*YOUR INSTRUCTIONS*. From the records below, please repeat exactly the line that has "Task: Click the File URLs field label", the line that has "This screenshot has width=1568, height=418.", and every line between them, and nothing else.

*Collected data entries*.
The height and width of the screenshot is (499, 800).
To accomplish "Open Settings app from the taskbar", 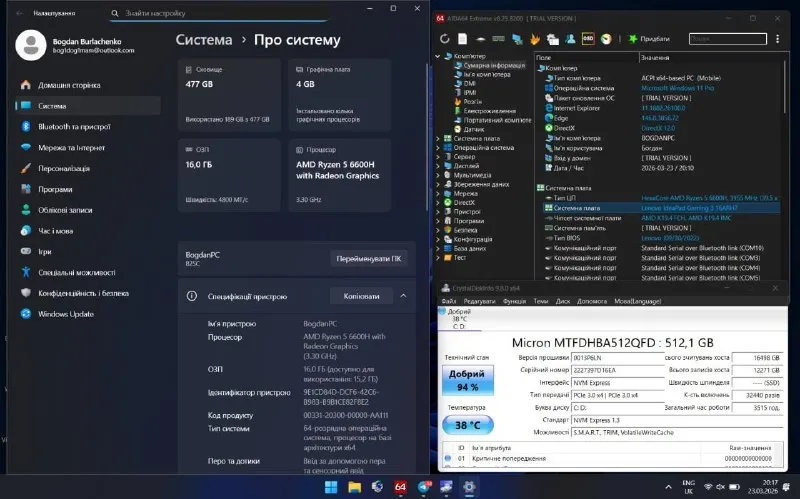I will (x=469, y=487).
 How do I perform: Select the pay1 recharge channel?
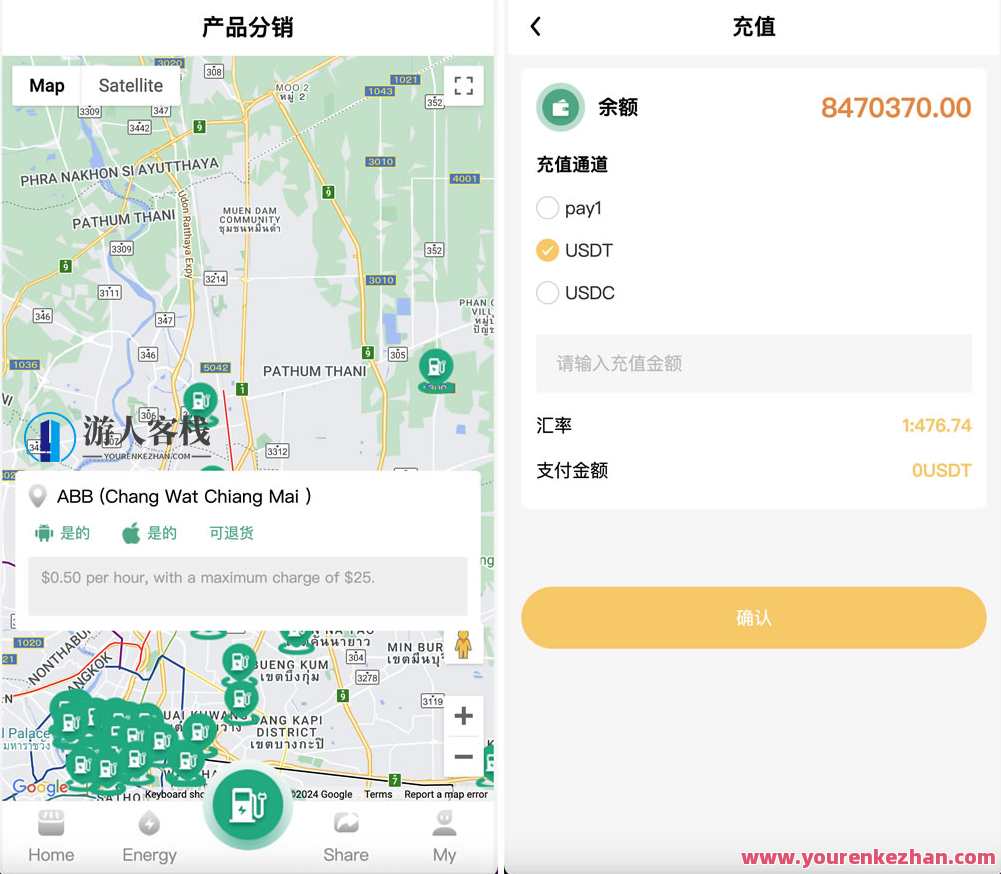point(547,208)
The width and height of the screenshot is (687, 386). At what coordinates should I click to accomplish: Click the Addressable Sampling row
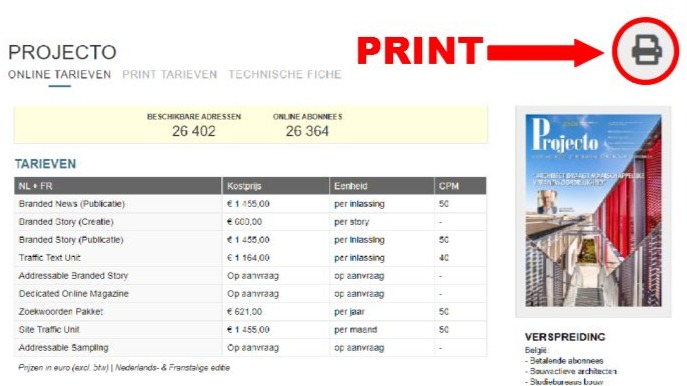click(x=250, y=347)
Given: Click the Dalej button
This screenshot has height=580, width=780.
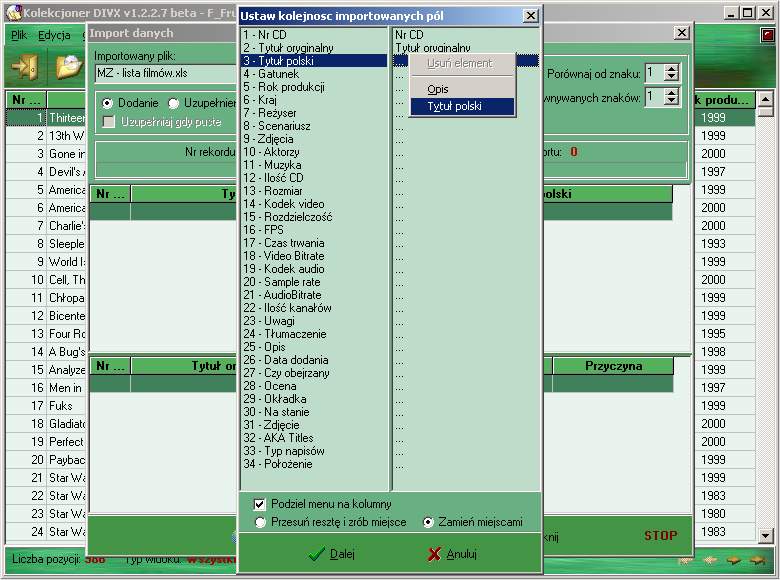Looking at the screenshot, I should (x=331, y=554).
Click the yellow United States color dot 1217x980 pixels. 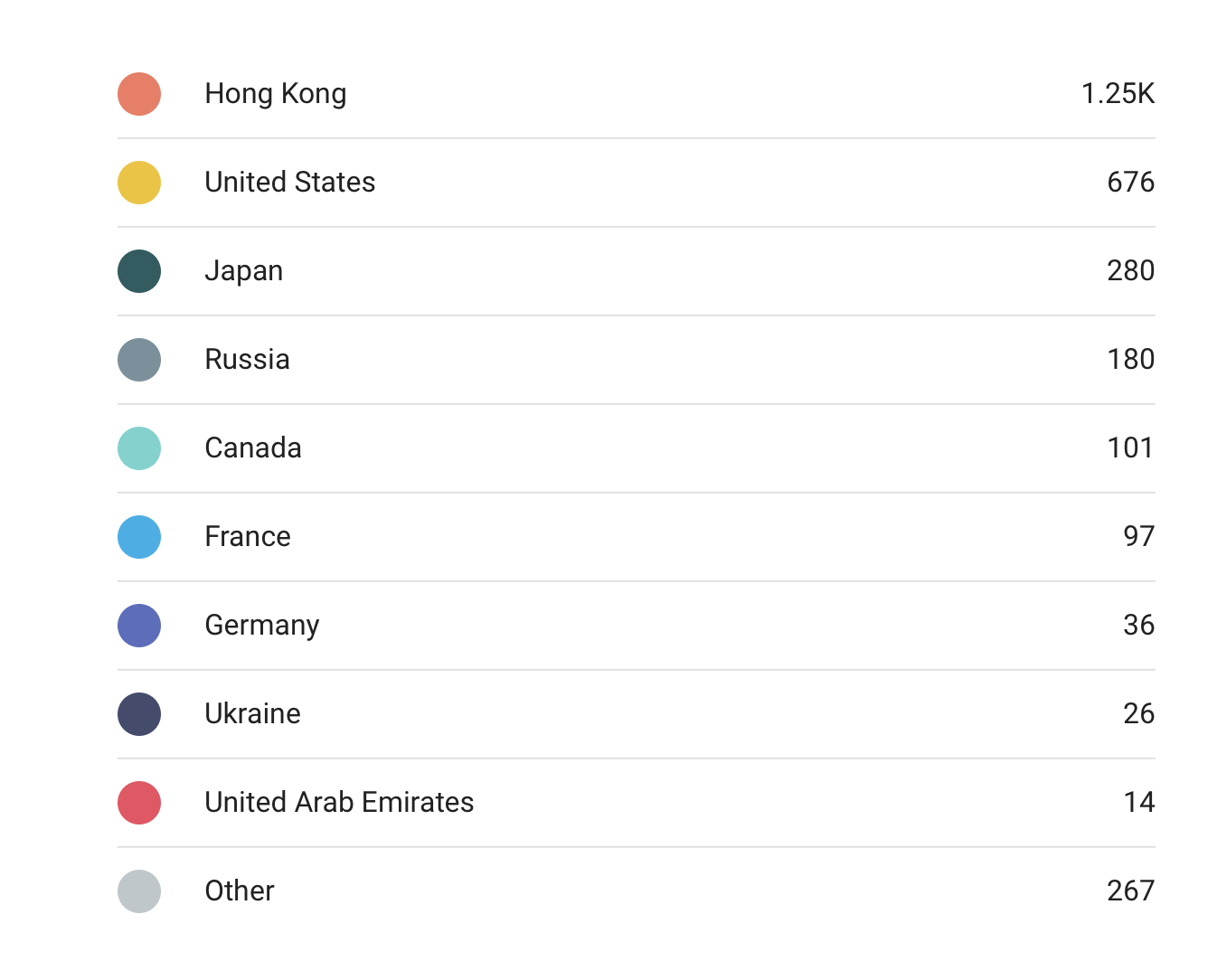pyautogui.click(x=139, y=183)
--
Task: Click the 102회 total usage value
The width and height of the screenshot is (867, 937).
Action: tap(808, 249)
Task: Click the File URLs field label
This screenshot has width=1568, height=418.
...
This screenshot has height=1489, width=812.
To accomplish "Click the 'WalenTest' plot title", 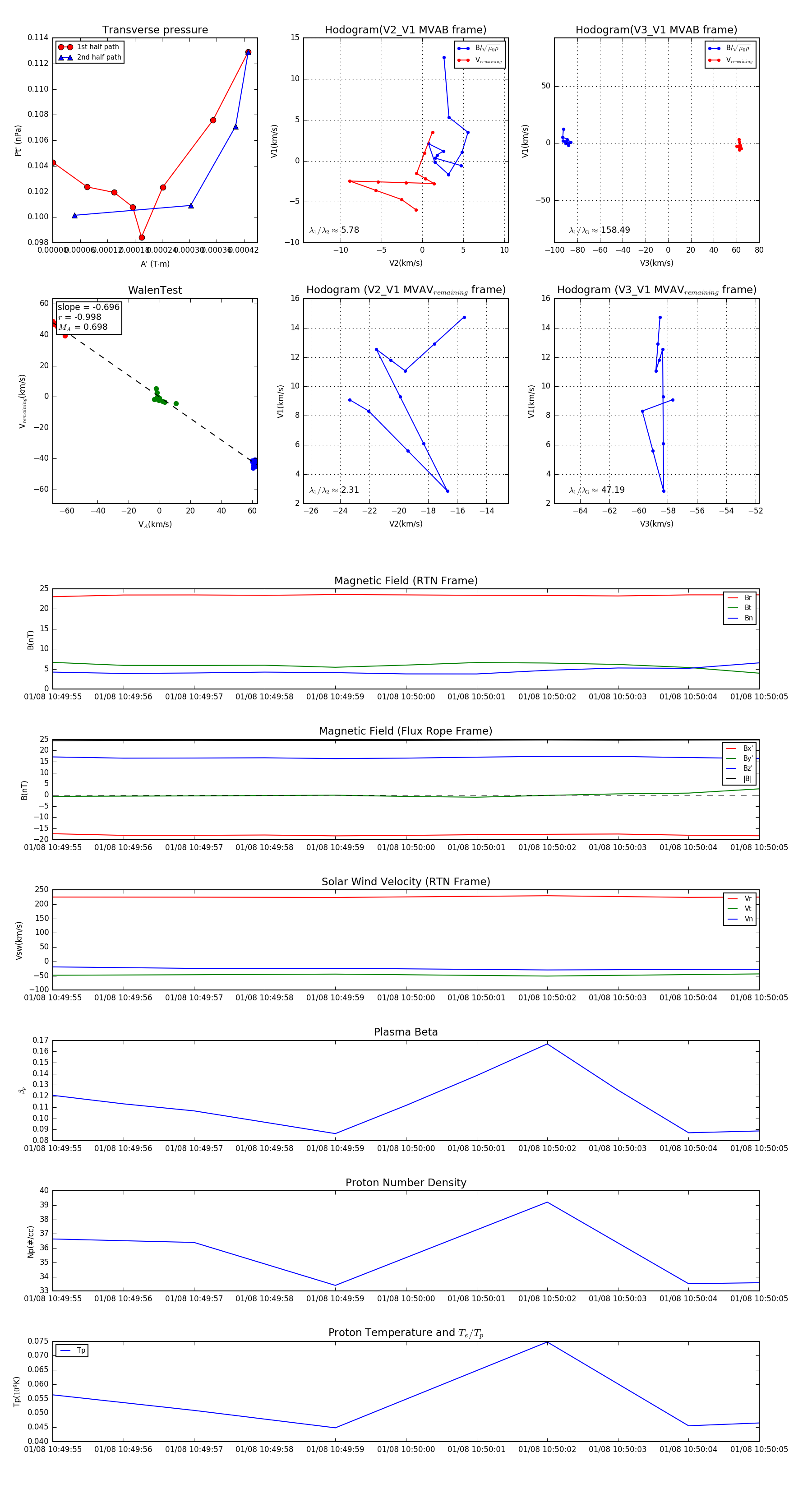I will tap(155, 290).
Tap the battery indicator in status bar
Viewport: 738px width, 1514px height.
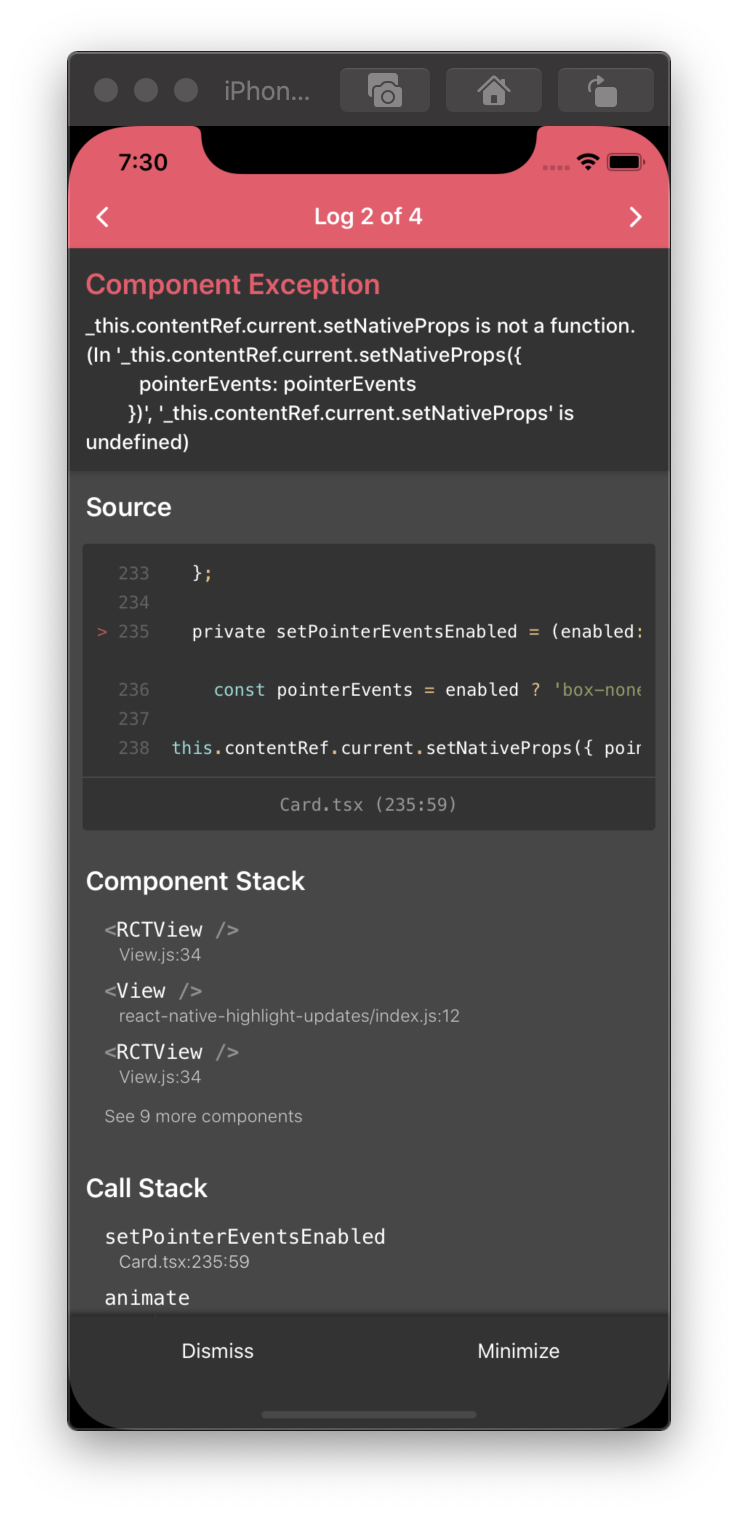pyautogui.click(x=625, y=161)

*RESULT*.
Task: Click the File URLs field label
This screenshot has width=1568, height=418.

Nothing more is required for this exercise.